# Aim
Update the entries below by changing every "Looking at the screenshot, I should" to "Based on the screenshot, I would" and keeping everything else the same. Leave the pictures out of your answer.

# Records for this task
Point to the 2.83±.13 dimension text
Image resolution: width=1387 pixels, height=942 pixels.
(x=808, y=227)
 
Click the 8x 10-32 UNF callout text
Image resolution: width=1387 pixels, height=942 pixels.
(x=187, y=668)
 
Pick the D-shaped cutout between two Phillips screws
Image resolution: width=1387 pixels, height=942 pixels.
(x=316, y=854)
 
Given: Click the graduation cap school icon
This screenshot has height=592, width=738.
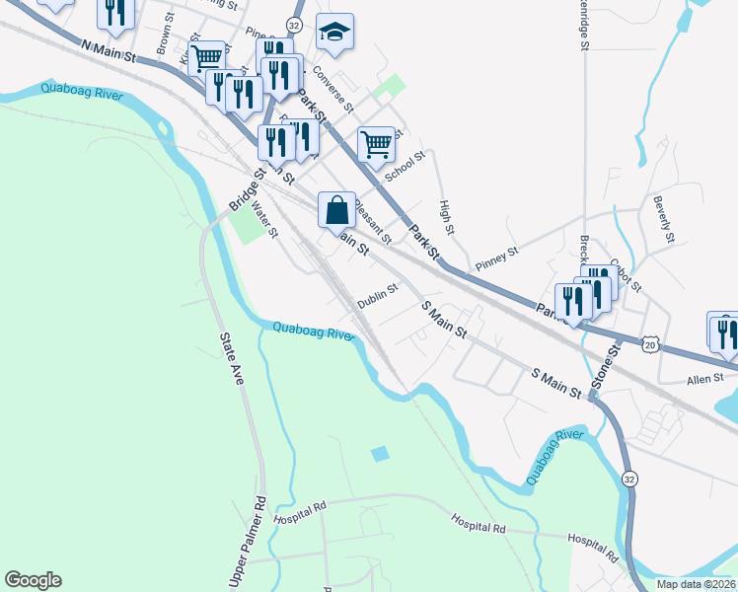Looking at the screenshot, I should (335, 33).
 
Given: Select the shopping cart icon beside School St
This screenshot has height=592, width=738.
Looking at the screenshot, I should (376, 144).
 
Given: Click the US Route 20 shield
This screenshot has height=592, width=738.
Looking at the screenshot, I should (648, 342).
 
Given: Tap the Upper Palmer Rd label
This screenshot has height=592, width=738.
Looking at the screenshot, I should (248, 543).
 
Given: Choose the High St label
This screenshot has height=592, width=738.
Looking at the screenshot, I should (447, 217).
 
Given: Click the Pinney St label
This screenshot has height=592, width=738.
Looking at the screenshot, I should (496, 259).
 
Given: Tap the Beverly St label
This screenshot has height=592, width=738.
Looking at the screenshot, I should (662, 220).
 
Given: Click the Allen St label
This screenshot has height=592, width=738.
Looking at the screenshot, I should (706, 378).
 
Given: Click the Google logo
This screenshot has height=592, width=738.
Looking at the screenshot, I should (33, 580).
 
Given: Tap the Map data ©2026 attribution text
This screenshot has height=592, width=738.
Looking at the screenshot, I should (695, 583).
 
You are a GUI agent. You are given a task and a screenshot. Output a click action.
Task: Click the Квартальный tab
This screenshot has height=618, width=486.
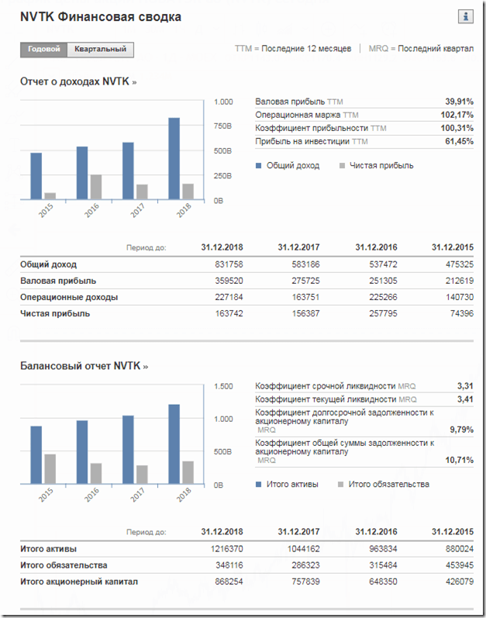tap(101, 50)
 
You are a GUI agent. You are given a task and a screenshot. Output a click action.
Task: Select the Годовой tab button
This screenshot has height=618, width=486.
tap(44, 50)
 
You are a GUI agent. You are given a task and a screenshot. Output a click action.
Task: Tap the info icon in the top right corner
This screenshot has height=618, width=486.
tap(467, 16)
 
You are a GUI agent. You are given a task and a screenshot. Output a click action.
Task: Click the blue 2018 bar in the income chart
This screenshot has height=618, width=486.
tap(174, 159)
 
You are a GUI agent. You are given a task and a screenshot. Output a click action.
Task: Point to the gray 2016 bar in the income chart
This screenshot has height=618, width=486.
tap(96, 187)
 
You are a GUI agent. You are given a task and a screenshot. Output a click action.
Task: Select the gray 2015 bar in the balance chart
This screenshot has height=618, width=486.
tap(50, 469)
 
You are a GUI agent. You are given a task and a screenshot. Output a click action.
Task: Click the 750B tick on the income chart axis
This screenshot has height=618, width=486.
tap(223, 126)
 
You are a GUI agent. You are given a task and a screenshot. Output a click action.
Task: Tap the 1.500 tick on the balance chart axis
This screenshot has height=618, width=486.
tap(223, 386)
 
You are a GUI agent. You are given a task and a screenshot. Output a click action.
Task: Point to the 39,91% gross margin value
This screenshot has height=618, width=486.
tap(459, 102)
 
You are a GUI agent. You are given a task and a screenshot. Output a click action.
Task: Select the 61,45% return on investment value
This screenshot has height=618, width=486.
tap(459, 141)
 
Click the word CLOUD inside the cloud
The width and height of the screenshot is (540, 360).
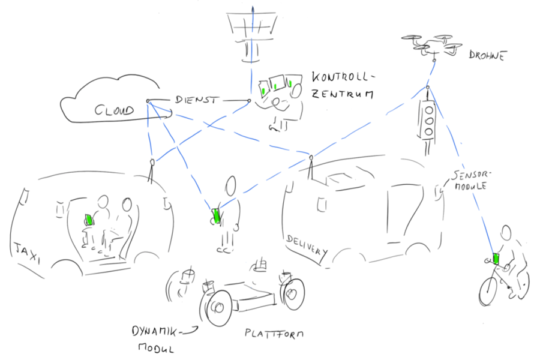pos(114,110)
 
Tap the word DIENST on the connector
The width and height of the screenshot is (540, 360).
pos(197,100)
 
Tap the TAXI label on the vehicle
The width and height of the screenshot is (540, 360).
pos(26,252)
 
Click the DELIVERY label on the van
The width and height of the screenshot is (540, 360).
pos(307,245)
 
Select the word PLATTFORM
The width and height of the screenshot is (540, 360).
pos(274,333)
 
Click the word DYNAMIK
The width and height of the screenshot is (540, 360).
pos(155,332)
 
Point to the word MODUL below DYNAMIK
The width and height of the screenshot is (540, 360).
pos(156,347)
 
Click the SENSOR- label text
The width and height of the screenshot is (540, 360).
pos(470,175)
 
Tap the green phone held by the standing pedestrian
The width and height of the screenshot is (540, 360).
pos(217,215)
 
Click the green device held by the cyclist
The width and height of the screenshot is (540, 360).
pos(496,259)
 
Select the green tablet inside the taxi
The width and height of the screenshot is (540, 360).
pos(89,220)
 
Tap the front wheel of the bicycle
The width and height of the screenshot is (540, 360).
pos(488,290)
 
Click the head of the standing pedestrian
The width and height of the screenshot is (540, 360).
pos(231,185)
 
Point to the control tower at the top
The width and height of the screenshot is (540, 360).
pos(251,34)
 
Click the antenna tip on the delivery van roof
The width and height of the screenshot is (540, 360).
pos(311,157)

# Finished answer
Point to the 2.83±.13 dimension text
Image resolution: width=1387 pixels, height=942 pixels.
(x=808, y=227)
 
Click the 8x 10-32 UNF callout text
Image resolution: width=1387 pixels, height=942 pixels.
(x=187, y=668)
 
Pick the D-shaped cutout between two Phillips screws
Image resolution: width=1387 pixels, height=942 pixels.
(x=316, y=854)
 
Given: Click the graduation cap school icon
This screenshot has height=592, width=738.
Based on the screenshot, I would (335, 33).
 
Given: Select the shopping cart icon beside School St
This screenshot has height=592, width=738.
Based on the screenshot, I would (376, 144).
 
Given: Click the US Route 20 shield
This screenshot has height=592, width=738.
Based on the screenshot, I would (648, 342).
 
Given: Tap the Upper Palmer Rd label
This screenshot has height=592, width=738.
Based on the screenshot, I would (248, 543).
 
Given: Choose the High St label
This screenshot has height=592, width=738.
Based on the screenshot, I would (447, 217).
 
Given: Click the Pinney St label
This screenshot has height=592, width=738.
Based on the screenshot, I would (496, 259).
 
Given: Tap the Beverly St label
This screenshot has height=592, width=738.
Based on the screenshot, I would (662, 220).
 
Given: Click the Allen St label
This screenshot has height=592, width=738.
Based on the screenshot, I would (706, 378).
 
Given: Click the Google logo
This screenshot has height=592, width=738.
Based on the screenshot, I would (33, 580).
 
Given: Tap the Map data ©2026 attribution text
This screenshot has height=592, width=738.
Based on the screenshot, I would (695, 583).
 
You are a GUI agent. You are given a task and a screenshot. Output a click action.
Task: Click the Квартальный tab
This screenshot has height=618, width=486.
tap(101, 50)
 
You are a GUI agent. You are given a task and a screenshot. Output a click action.
Task: Select the Годовой tab button
This screenshot has height=618, width=486.
tap(44, 50)
 
You are a GUI agent. You are given a task and a screenshot. Output a click action.
Task: Tap the info icon in the top right corner
This screenshot has height=618, width=486.
tap(467, 16)
 
You are a GUI agent. You are given a task and a screenshot. Output a click action.
Task: Click the blue 2018 bar in the income chart
This screenshot has height=618, width=486.
tap(174, 159)
 
You are a GUI agent. You are given a task and a screenshot. Output a click action.
Task: Point to the gray 2016 bar in the income chart
This screenshot has height=618, width=486.
tap(96, 187)
 
You are a GUI agent. You are given a task and a screenshot. Output a click action.
Task: Select the gray 2015 bar in the balance chart
This screenshot has height=618, width=486.
tap(50, 469)
 
You are a GUI agent. You are given a task and a screenshot. Output a click action.
Task: Click the 750B tick on the income chart axis
This screenshot has height=618, width=486.
tap(223, 126)
 
You are a GUI agent. You are given a task and a screenshot. Output a click action.
Task: Tap the 1.500 tick on the balance chart axis
This screenshot has height=618, width=486.
tap(223, 386)
 
You are a GUI agent. You are given a task and a screenshot. Output a click action.
Task: Point to the 39,91% gross margin value
This screenshot has height=618, width=486.
tap(459, 102)
 
You are a GUI agent. You are given a task and a screenshot. Output a click action.
Task: Select the 61,45% return on investment value
This screenshot has height=618, width=486.
tap(459, 141)
 
Click the word CLOUD inside the cloud
The width and height of the screenshot is (540, 360).
pos(114,110)
 
Tap the word DIENST on the connector
The width and height of the screenshot is (540, 360).
pos(197,100)
 
Tap the TAXI label on the vehicle
The width and height of the screenshot is (540, 360).
pos(26,252)
 
Click the DELIVERY label on the van
The width and height of the screenshot is (540, 360).
pos(307,245)
 
Select the word PLATTFORM
The width and height of the screenshot is (540, 360).
pos(274,333)
 
Click the word DYNAMIK
The width and height of the screenshot is (540, 360).
pos(155,332)
 
Point to the word MODUL below DYNAMIK
The width and height of the screenshot is (540, 360).
pos(156,347)
 
Click the SENSOR- label text
The width and height of the screenshot is (540, 360).
pos(470,175)
 
Tap the green phone held by the standing pedestrian
The width and height of the screenshot is (540, 360).
pos(217,215)
 
Click the green device held by the cyclist
The width and height of the screenshot is (540, 360).
pos(496,259)
 
Select the green tablet inside the taxi
The width and height of the screenshot is (540, 360).
pos(89,220)
 
Tap the front wheel of the bicycle
The width and height of the screenshot is (540, 360).
pos(488,290)
 
Click the head of the standing pedestrian
The width and height of the screenshot is (540, 360).
pos(231,185)
 
Point to the control tower at the top
The width and height of the screenshot is (540, 360).
pos(251,34)
 
Click the antenna tip on the delivery van roof
The width and height of the screenshot is (540, 360).
pos(311,157)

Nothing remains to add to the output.